Os estrategistas da Vontobel oferecem quatro cenários possíveis para o desenvolvimento da instituição e seu impacto no mercado: o fim da interferência política e o retorno ao caminho marcado pelo mandato do Fed de acordo com as premissas do TACO – em inglês Trump está sempre com medo– que argumenta que o presidente sempre recua em relação às suas aspirações mais radicais; uma erosão suave da sua independência; A intervenção da Casa Branca na política monetária é “evidente de tempos em tempos” e uma intervenção total que implicaria uma mudança no quadro jurídico do Fed.
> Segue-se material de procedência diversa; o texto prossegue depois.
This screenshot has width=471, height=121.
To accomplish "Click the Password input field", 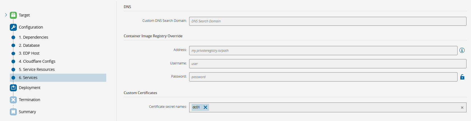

Especialistas em bancos suíços estimam a probabilidade da segunda opção entre 45% e 65%, segundo a qual, conforme comentam, o roteiro do Fed, conhecido como liderança avançada— “já não é tão orientado pelos dados” e os custos de financiamento para as empresas estão a aumentar moderadamente.
E embora dêem apenas 5% de hipóteses de o cenário mais extremo, salientam que isso envolveria “a independência do banco central ser efectivamente negada ou seriamente comprometida pelas forças políticas”, o que poderia levar a uma escalada nos rendimentos das obrigações dos EUA, elevando os diferenciais de financiamento empresarial para níveis “insustentáveis para a maioria das empresas” e desencadeando uma crise do dólar.
Se nada mudar, Trump só anunciará o sucessor de Powell em 2026. Será em maio que poderá finalmente livrar-se dele no comando da Fed, depois de ter sido brutalmente assediado durante o último ano e meio, obrigando-o até a usar um capacete de construção para lhe mostrar o progresso dos trabalhos na sede do banco em Washington.